| Interview

Marlene Meier: "Der große Knall steckt noch in mir"

© Dirk Gantenberg
Auf Silber bei der DM in Braunschweig folgte für Hürdensprinterin Marlene Meier am Sonntag bei der U23-DM der Titel. Wir haben in Mönchengladbach mit der Leverkusenerin über Learnings aus der zurückliegenden Saison, Nervosität im Wettkampf und ihr erstes Rennen unter der 13-Sekunden-Schallmauer gesprochen.
Svenja Sapper

Marlene Meier, herzlichen Glückwunsch zum Titel bei der U23-DM. Auch wenn es hintenraus noch mal knapp wurde, sah es nach einem gelungenen, runden Lauf aus – was meinen Sie? 

Marlene Meier: 
Ehrlich gesagt war ich nach meinem verpennten Start im Vorlauf vor dem Finale ein bisschen nervöser als gedacht. Bald nach dem Vorlauf kam auch schon der Callroom zum Finale. Da habe ich nur ein bisschen was gemacht und bin auch gar nicht mehr in dem Startblock gegangen, um mich nicht noch nervöser zu machen. Ich habe mir gesagt: Von vorneweg drauflospreschen, schön auf deiner Bahn bleiben. Das hat echt gut geklappt. So konnte ich das Rennen von vorne entspannt nach Hause laufen.
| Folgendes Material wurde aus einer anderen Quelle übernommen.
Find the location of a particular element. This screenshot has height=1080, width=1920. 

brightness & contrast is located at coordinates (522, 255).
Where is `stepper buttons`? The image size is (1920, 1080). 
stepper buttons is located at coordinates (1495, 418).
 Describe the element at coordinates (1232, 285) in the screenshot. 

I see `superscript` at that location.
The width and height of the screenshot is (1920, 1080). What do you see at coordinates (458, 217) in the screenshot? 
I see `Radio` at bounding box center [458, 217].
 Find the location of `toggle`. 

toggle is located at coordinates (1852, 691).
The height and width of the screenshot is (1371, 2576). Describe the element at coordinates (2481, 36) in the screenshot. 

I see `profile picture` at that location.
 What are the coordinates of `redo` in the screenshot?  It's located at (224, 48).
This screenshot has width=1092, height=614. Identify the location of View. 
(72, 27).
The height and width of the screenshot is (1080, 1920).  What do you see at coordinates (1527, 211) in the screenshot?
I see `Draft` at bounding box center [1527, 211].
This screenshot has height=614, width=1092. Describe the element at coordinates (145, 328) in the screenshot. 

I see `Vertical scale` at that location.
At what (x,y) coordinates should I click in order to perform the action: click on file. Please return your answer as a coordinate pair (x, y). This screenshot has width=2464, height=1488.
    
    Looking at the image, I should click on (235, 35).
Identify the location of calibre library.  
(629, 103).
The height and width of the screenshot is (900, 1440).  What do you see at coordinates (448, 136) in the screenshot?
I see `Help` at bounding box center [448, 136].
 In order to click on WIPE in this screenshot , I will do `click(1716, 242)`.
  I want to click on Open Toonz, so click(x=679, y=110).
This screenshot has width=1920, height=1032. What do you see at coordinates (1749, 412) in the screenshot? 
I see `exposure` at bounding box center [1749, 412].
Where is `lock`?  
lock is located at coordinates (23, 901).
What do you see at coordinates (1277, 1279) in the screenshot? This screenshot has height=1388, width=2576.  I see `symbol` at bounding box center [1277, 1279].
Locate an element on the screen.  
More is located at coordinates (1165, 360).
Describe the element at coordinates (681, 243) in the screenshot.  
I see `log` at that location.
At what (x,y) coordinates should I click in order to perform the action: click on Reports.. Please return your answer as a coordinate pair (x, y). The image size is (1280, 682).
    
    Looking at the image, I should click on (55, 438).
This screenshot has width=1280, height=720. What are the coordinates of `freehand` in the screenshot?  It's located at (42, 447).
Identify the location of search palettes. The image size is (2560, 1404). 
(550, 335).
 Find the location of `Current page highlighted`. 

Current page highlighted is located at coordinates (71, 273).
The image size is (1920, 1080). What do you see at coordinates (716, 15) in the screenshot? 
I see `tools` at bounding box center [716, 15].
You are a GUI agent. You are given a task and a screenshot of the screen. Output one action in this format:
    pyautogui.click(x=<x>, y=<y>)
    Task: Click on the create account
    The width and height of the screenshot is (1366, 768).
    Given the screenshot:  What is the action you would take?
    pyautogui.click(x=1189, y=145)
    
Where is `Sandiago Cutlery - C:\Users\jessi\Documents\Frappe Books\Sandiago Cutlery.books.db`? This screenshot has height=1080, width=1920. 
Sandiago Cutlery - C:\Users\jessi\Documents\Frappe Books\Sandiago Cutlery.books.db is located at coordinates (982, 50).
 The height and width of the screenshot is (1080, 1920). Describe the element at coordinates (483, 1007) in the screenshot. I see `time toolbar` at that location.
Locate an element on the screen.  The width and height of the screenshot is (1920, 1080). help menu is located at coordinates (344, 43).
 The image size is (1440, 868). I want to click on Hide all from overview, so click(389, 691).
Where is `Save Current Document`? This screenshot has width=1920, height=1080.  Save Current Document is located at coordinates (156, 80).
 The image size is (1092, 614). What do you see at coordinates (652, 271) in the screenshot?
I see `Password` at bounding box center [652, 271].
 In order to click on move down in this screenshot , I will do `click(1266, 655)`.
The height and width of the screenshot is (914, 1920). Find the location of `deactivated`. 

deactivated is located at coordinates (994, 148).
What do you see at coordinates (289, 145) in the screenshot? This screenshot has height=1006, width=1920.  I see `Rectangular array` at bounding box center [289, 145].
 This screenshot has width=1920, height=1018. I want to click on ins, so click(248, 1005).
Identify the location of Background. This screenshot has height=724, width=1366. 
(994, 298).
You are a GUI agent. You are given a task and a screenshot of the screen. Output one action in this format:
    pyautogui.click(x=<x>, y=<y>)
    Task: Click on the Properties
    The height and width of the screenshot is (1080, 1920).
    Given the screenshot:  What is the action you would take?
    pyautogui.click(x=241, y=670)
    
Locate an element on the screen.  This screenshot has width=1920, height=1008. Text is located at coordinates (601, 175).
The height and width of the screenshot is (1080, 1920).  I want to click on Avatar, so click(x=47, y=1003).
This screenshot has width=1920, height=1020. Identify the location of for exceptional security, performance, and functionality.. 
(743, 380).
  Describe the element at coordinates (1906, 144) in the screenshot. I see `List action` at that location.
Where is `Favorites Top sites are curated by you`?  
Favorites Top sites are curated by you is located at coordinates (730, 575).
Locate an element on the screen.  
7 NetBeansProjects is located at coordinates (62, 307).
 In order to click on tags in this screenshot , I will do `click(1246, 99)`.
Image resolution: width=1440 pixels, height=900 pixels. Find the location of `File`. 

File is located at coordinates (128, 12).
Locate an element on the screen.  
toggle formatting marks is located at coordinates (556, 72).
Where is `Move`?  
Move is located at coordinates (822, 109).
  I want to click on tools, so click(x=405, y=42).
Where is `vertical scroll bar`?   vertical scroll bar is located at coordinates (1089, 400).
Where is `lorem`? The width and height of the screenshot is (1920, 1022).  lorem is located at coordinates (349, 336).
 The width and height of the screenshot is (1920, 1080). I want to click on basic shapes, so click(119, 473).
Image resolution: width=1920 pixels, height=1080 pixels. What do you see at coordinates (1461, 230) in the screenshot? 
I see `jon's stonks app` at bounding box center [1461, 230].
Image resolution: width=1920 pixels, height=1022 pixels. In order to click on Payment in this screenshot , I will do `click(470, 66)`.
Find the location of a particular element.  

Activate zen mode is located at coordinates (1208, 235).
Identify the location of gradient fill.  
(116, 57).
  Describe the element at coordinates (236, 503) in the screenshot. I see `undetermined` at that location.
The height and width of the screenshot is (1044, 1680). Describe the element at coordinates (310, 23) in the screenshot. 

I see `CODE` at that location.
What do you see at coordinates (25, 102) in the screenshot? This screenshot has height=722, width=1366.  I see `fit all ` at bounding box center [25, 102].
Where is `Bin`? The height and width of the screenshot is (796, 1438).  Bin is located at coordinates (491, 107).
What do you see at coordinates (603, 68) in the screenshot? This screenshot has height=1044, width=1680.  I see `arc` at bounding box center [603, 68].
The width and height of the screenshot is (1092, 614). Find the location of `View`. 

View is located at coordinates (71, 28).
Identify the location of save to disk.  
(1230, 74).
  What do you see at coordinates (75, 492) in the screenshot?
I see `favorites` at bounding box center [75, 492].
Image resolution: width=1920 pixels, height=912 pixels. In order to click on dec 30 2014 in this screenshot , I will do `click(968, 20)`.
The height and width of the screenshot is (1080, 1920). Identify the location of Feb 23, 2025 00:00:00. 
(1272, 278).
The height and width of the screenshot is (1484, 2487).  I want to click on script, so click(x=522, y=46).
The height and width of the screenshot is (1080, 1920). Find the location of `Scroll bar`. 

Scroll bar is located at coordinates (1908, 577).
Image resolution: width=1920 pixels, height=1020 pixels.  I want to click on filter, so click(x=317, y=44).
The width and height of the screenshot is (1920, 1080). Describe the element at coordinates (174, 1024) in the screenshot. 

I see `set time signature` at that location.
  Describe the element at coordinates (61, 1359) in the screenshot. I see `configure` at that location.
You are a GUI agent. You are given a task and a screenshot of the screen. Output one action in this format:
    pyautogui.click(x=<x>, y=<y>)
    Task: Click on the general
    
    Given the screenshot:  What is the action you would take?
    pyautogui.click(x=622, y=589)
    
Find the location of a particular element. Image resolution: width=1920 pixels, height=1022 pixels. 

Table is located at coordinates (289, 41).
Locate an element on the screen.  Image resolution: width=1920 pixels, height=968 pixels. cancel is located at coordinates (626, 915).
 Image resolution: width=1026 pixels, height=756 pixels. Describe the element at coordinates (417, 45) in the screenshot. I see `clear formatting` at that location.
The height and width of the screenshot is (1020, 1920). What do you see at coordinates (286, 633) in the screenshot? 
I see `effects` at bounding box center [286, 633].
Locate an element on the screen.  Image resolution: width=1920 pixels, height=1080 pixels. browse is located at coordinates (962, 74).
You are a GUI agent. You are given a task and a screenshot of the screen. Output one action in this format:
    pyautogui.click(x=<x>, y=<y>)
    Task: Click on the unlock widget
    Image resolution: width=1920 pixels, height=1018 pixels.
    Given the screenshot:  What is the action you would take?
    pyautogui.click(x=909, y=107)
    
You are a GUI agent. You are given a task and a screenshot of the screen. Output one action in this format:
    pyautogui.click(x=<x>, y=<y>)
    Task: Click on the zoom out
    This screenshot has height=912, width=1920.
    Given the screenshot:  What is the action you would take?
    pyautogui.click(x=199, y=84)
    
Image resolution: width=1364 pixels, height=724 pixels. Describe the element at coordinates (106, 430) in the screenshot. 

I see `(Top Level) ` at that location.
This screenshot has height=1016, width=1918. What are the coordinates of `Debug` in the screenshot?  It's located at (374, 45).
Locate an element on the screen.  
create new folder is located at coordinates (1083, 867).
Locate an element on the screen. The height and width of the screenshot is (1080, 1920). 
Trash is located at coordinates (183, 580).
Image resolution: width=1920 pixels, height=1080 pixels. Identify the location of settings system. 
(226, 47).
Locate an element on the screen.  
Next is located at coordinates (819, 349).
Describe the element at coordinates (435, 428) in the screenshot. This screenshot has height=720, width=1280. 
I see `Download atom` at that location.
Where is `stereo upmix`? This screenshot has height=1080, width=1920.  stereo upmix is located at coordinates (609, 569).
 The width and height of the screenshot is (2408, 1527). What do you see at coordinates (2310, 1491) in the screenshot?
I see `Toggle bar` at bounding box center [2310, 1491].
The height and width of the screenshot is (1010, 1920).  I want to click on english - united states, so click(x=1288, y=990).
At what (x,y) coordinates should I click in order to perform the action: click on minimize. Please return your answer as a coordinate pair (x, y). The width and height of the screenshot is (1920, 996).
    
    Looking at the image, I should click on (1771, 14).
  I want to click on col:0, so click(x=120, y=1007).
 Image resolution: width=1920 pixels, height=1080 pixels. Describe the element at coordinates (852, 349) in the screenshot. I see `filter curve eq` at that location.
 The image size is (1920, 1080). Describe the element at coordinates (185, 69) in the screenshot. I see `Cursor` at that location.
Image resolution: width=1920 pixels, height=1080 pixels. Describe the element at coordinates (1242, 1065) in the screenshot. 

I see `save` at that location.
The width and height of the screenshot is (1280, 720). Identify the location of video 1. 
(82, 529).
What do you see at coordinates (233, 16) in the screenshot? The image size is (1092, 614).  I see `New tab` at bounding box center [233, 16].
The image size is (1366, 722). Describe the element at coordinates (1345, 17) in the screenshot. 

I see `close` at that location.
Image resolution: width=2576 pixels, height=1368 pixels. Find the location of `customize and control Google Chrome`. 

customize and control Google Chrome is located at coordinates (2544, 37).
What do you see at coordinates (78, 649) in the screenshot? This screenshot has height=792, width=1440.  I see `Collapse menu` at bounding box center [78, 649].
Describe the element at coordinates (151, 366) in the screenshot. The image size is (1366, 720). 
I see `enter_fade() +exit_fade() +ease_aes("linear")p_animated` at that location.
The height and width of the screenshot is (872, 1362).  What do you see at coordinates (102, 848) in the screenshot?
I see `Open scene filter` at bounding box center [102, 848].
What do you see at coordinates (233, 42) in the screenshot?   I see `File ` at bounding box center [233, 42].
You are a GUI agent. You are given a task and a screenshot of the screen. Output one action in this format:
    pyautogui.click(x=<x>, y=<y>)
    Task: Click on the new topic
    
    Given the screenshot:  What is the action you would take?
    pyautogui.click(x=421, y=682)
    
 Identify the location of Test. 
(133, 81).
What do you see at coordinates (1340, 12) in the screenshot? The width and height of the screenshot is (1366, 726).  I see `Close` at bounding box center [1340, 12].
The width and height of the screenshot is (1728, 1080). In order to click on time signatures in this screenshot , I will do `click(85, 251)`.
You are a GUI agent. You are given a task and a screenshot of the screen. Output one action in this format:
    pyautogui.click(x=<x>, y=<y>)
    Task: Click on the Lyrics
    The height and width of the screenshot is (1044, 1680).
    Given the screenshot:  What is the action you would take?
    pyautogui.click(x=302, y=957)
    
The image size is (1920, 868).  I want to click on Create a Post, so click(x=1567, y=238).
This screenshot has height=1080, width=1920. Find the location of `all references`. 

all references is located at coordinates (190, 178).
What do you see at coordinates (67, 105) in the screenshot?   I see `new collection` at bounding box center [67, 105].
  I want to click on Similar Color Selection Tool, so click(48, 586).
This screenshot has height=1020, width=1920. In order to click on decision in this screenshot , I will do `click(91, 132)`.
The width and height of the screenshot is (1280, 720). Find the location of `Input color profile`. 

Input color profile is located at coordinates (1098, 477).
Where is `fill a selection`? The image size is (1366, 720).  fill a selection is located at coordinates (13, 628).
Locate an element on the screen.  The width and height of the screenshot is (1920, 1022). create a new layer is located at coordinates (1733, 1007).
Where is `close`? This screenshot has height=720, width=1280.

Der Kalender zeigt gerade mal Anfang Juli, und doch liegen mit der EM in Rom, den Deutschen Meisterschaften und jetzt der U23-DM bereits mehrere nationale und internationale Meisterschaften hinter Ihnen ...

Marlene Meier: 
Ich habe heute im Warm-up gemerkt, dass ich langsam eine Pause von dieser Wettkampf-Aufregung brauche. Es ist schon noch mal eine andere Nervosität, wenn man im Startblock steht. Das kostet auch Kraft. Die Woche vor Braunschweig war ich sehr aufgeregt und habe mich im Kopf viel mit der DM beschäftigt. Das wollte ich diesmal besser machen, ein bisschen lockerer rangehen. Das hat noch nicht hundertprozentig, aber schon viel besser als in der Woche zuvor geklappt.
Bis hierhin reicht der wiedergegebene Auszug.